SELECTED PASSAGE –
═══

The use of oxygen as treatment for disease was first documented by Dr. T.H Oliver, a British physician in India. He was able to cut the death rate of influenza and pneumonia in half during the worldwide flu outbreak of 1918 using hydrogen peroxide intravenously. Oxygen can also be used as therapy in the form of ozone.
In hindsight, this is not surprising as ozone is known to kill bacteria, fungus and viruses and is used all over the world to kill germs in water treatment plants for drinking water. Used in low doses, it can regulate the immune system. Dr. Robert Rowen, board-certified in family practice, emergency medicine and clinical medical toxicology, points out that “it [regulates] your immune system so that if you have an inflammatory disease, it brings it down to tolerable. If you’re infected with Lyme Disease and your immune system is down, it brings it back up….”
So, where does Ebola come into the picture?
Dr. Rowen and Dr. Howard Robins worked out an inexpensive Ebola treatment that involved supplements and ozone treatment. They were then invited by the office of the President of Sierra Leone to come there and train their doctors to treat Ebola.
The rest of their story reads like a fiction thriller. They spoke to more than 100 doctors then as they began training them the assistant Minister of Health called the military Major in charge of the facility and said, “If you value your job, there will be no ozone at [your treatment center].” In spite of this, their ozone protocol cured a doctor of Ebola in 2 days who contracted the disease by accidentally sticking himself with an Ebola infected needle.

═══

DATA SUPPLIED –
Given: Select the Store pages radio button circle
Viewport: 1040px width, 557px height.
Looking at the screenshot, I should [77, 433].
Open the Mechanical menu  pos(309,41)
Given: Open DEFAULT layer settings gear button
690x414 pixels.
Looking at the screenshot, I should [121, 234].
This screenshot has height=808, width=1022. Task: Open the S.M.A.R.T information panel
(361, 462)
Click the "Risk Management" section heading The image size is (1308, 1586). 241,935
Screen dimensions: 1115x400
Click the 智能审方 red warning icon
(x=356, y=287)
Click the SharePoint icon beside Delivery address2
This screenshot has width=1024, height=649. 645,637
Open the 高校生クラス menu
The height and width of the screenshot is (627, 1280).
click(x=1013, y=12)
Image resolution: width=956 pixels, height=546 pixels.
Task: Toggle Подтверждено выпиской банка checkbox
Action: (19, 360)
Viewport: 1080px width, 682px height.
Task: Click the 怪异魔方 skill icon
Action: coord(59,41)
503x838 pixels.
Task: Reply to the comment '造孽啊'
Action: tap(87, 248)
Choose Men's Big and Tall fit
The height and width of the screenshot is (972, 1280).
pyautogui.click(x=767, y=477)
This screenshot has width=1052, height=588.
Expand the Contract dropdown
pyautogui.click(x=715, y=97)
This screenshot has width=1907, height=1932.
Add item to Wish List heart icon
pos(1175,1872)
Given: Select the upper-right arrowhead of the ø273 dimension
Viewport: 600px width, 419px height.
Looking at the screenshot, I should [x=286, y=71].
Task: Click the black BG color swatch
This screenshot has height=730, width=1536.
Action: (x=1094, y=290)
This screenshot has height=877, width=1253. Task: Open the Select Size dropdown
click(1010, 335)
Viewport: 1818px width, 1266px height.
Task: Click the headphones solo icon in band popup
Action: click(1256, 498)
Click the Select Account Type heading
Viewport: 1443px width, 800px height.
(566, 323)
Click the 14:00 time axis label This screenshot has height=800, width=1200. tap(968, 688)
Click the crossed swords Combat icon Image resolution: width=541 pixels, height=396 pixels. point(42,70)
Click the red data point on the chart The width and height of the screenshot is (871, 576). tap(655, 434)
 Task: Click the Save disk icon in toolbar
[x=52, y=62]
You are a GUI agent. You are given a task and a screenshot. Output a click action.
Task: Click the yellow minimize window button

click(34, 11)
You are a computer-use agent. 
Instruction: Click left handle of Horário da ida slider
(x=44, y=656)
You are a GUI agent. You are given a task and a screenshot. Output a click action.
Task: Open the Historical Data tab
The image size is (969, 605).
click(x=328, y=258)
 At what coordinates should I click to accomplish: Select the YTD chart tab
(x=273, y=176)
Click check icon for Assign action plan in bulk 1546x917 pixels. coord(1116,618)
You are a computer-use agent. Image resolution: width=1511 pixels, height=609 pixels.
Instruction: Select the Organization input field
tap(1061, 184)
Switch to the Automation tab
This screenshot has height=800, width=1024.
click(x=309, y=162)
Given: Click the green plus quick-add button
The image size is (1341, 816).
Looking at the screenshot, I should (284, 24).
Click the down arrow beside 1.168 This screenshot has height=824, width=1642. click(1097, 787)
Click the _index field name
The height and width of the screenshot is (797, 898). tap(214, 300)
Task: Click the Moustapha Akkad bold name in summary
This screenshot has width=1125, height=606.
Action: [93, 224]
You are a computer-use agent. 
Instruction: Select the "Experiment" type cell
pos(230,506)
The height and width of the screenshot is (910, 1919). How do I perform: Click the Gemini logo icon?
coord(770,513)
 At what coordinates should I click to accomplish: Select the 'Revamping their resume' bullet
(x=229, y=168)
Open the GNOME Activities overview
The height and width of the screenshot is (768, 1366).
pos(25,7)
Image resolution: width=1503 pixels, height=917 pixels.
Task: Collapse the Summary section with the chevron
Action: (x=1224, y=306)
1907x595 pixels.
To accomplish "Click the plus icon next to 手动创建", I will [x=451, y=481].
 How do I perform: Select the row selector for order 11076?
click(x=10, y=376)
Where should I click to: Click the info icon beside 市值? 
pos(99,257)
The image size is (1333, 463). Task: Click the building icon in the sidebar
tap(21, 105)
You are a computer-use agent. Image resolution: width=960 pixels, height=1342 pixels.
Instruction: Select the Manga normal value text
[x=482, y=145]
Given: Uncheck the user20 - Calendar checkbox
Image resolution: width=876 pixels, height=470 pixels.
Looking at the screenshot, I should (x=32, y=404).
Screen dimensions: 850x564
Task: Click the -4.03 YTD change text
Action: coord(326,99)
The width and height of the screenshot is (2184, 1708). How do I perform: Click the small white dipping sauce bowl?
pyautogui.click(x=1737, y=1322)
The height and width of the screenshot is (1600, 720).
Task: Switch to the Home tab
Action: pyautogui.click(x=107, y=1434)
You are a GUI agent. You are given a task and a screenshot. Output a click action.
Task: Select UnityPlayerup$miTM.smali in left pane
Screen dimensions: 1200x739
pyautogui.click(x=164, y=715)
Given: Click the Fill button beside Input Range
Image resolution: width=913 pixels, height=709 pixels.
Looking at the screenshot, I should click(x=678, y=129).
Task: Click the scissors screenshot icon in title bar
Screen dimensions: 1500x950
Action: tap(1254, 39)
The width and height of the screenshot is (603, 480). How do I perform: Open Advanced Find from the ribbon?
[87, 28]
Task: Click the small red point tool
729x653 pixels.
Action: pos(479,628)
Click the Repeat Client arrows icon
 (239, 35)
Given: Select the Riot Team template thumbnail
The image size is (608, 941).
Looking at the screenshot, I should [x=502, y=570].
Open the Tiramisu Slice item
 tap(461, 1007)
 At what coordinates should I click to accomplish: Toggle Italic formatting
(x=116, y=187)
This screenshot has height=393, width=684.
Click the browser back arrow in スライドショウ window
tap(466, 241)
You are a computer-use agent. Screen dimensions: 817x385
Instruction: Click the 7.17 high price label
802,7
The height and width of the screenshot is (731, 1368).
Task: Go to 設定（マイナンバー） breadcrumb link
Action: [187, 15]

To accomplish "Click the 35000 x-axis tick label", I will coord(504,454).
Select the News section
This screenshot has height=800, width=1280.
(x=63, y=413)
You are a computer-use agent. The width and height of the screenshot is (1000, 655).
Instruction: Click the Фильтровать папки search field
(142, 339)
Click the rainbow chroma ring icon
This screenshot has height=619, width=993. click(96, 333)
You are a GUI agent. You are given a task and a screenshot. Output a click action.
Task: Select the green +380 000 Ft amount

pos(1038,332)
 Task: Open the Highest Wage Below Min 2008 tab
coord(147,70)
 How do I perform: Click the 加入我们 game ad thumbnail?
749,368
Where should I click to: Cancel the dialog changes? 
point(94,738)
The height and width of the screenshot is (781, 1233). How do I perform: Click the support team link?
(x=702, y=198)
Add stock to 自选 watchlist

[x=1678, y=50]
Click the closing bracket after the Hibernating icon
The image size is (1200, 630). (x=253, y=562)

═══

COMPLETE THE FOLLOWING –
A. List the fields in which the ozone therapy passage says Dr. Robert Rowen is board-certified.
B. Resume the ozone therapy passage from its last sentence, carrying on the account of the Sierra Leone visit.

RESULTS IN ORDER –
A. Family practice, emergency medicine and clinical medical toxicology.

B.
Unfortunately, as of now their training has not resumed.
Interestingly, The New England Journal of Medicine reported that the death rate from Ebola started decreasing from the date the ozone training began:

“We have observed a decreasing case fatality rate among inpatients at [Sierra Leone’s treatment center], from 47.7 percent among the first 151 patients (September 20 to October 13), to 31.7 percent among the next 126 patients with a final disposition (October 14 to November 4), to 23.4 percent among the next 304 patients (November 5 to December 7).” (“Ebola in Freetown Area, Sierra Leone — A Case Study of 581 Patients,” December 24, 2014)

The doctors were in Sierra Leone the third week of October. The doctor who was trained and cured survived it in mid-November.